FIG. 16 is a flowchart illustrating a flow of data read processing according to the third embodiment of the present invention. In this example, a description will be given of a case in which the cash miss occurs in the L1 cache 12 in response to the read request. That is, a description will be given of a case in which the access request x1 is issued from the processor core 11 to the L2 HIT/MISS determination unit 141 and the sequencer 151.

First, an L2 HIT/MISS determination unit 141a checks the tag and the partial tag in the L2 cache 13a in response to the access request x1 (S301). In this situation, concurrently, the sequencer 151 issues the RowOpen request to the SDRAM 16 on the basis of the higher level address (S302).

Then, the L2 HIT/MISS determination unit 141a determines whether a hit occurs in the L2 cache, or not (S303). If the hit occurs therein, the L2 HIT/MISS determination unit 141a conducts L2 cache hit processing (S304). Also, if a miss occurs therein, the L2 HIT/MISS determination unit 141a conducts L2 cache miss processing (S305).
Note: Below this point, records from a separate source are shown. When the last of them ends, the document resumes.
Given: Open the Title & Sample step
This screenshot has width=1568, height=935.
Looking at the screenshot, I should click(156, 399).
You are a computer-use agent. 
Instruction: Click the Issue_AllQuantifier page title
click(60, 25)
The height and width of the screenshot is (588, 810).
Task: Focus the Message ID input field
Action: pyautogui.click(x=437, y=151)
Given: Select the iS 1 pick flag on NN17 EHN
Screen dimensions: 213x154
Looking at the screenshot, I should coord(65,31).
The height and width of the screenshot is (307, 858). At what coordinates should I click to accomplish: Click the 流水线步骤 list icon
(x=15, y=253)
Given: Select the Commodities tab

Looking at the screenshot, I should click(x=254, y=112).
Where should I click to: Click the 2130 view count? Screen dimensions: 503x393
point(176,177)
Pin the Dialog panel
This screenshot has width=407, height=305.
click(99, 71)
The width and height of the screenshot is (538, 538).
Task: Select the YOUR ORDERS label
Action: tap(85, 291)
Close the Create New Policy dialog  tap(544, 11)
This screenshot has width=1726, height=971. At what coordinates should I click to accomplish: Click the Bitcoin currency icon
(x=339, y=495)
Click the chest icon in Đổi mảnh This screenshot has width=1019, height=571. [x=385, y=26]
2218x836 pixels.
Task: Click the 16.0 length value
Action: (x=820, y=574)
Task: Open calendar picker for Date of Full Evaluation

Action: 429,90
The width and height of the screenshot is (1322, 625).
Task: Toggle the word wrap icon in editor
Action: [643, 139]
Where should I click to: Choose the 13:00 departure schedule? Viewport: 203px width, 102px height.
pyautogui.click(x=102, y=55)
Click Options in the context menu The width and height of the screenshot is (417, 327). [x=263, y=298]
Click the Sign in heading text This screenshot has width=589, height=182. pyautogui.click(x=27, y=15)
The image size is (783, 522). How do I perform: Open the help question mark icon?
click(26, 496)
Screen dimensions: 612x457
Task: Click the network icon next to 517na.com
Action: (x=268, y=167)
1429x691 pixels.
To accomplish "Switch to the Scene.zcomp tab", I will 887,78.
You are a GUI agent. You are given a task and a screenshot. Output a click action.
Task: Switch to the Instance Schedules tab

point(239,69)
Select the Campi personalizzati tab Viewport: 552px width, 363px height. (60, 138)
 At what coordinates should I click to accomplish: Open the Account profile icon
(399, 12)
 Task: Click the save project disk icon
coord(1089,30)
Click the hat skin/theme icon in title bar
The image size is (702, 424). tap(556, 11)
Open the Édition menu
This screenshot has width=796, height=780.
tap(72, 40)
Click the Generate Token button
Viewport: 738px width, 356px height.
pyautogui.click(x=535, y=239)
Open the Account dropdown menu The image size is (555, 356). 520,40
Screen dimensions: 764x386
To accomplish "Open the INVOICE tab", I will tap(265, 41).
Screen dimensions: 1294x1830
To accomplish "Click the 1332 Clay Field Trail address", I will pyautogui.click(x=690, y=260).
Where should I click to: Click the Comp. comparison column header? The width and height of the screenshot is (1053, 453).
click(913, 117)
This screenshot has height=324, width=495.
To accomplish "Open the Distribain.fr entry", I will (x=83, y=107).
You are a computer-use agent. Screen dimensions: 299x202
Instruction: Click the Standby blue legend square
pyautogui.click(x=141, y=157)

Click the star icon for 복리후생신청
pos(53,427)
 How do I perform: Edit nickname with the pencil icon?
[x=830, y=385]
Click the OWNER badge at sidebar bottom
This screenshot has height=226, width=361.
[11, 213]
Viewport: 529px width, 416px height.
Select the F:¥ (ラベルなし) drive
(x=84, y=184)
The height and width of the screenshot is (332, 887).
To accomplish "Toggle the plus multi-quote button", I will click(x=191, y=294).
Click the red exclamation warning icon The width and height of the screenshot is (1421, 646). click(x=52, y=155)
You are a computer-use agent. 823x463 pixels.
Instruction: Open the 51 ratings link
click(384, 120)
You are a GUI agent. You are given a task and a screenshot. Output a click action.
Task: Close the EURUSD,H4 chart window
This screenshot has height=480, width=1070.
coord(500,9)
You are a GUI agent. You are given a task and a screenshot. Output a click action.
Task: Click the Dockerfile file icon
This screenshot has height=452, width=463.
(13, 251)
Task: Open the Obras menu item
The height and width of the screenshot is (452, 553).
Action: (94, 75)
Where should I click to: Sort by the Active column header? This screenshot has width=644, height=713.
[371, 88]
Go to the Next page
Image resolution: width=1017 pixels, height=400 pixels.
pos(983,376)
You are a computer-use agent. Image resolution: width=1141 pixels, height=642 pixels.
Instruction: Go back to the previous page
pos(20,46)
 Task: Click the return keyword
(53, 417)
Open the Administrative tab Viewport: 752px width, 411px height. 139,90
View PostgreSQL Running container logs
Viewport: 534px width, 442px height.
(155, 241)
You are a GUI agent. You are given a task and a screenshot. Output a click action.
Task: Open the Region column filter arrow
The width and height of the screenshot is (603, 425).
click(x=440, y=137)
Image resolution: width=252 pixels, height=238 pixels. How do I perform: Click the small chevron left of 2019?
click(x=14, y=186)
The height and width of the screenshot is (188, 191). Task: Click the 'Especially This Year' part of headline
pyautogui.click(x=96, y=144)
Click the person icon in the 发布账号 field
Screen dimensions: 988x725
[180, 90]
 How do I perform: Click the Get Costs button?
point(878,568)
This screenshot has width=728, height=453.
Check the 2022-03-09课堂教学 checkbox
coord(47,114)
FIG. 17 is a flowchart illustrating a flow of the L2 cache hit processing according to the third embodiment of the present invention. First, the L2 HIT/MISS determination unit 141a notifies the sequencer 151 and the COL address generation unit 153 of a fact that L2 is the cache hit, and the determination result x2 that the address to be read in the SDRAM 16 is a value indicative of a position immediately after the number of data per data string of the partial data array 132. Then, the sequencer 151 issues the ColRead request to the SDRAM 16 through the COL address generation unit 153 on the basis of a lower level address+L2 size (S311). Concurrently, the transfer number counter 142 switches the output of the response data selector 143 to the L2 cache 13 through the L2 HIT/MISS determination unit 141a and the sequencer 151 (S312). Then, the L2 HIT/MISS determination unit 141a supplies a request data from the L2 cache 13a (S313). That is, the L2 HIT/MISS determination unit 141a reads a part of data corresponding to the appropriate partial tag 133 at the data position designated by the access request x1, and outputs the read data to the response data selector 143. The response data selector 143 outputs the leading data of the response data x5 to the processor core 11.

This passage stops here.